Few birds are as ubiquitous in the United States as the American Robin. Found in all fifty states except for Hawaii, the robin is also the state bird of not just Connecticut, but Michigan and Wisconsin as well. Long a symbol of spring in New England (even though they can be present throughout the winter), the robin was named Connecticut’s state bird in 1943.
American Robins, with their bright red breasts and bellies, were originally named due to their superficial resemblance to the European Robin, though the two are not closely related. The American Robin is the largest of the North American thrushes, and are the root of the “early bird gets the worm” quote, which references their proclivity for yanking worms out of the ground. In fact, they are one of the few avian species that can survive on classic American lawns, perhaps explaining why their range is so large. Still, this leaves them more vulnerable to pesticides compared to many other species.
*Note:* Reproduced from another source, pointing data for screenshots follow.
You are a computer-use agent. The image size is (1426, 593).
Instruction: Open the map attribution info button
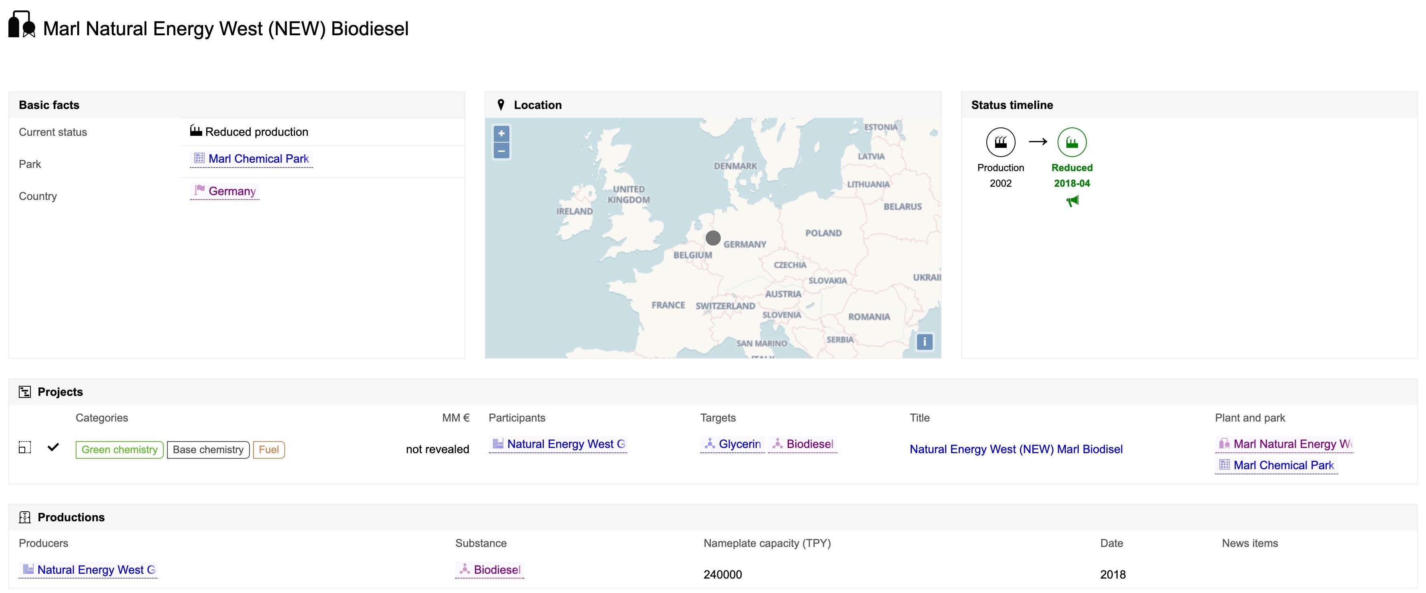(924, 342)
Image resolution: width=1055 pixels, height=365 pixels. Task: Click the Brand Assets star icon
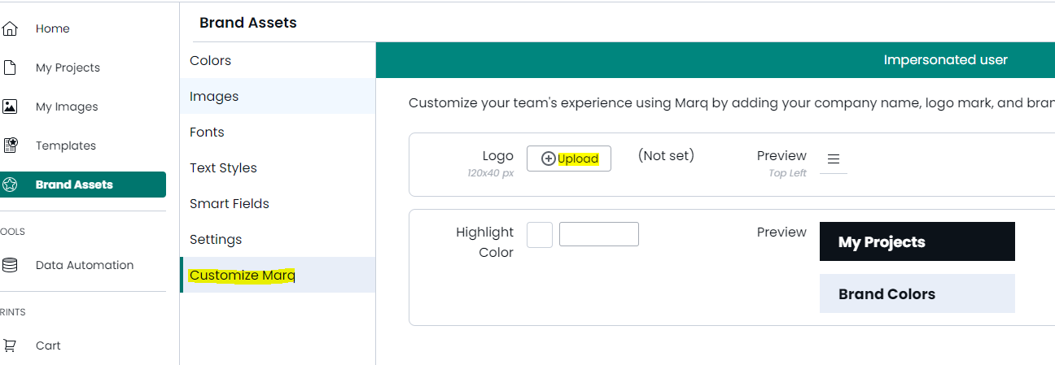coord(10,185)
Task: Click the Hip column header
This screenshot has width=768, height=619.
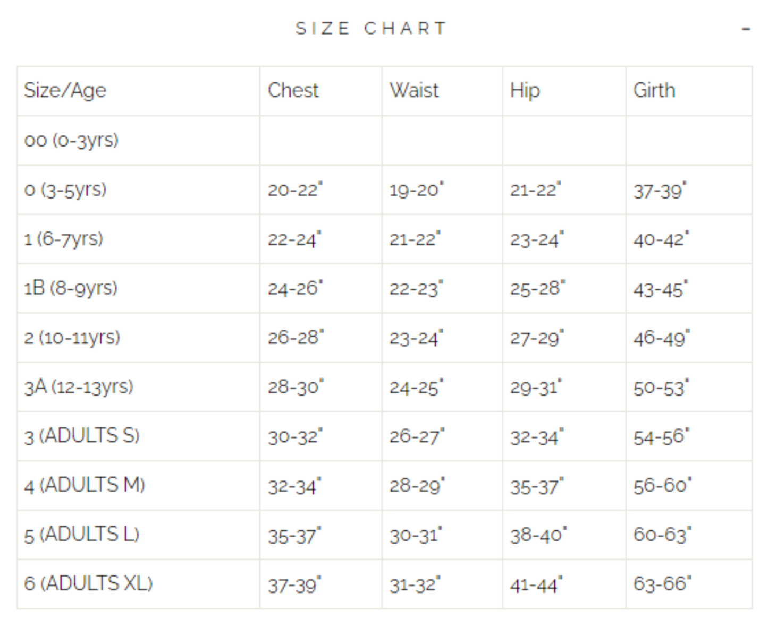Action: [525, 91]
As aforementioned, there may be many robins present during the winter months (winter roosts can reach over 200,000 individuals!), but they remain in trees, where they are more difficult to see. When the ground thaws, they return to lawns and other open areas, creating the illusion that they have just arrived!
Robins are prolific breeders, capable of producing not one, not two, but three broods in one summer season. However, less than half of the robin pairs that nest successfully fledge young, and only one in four of those that do fledge will be alive come November. Think those that survive until winter are the lucky ones? Think again, only half of those will make it to the spring. Given these grim statistics, it’s even more impressive that the oldest recorded living robin was over 14.
Populations of American Robins are robust to say the least. There are over 300 million worldwide, and in many areas their numbers are on the increase. Looks like these birds will remain symbols of Connecticut, Michigan, and Wisconsin far into the future!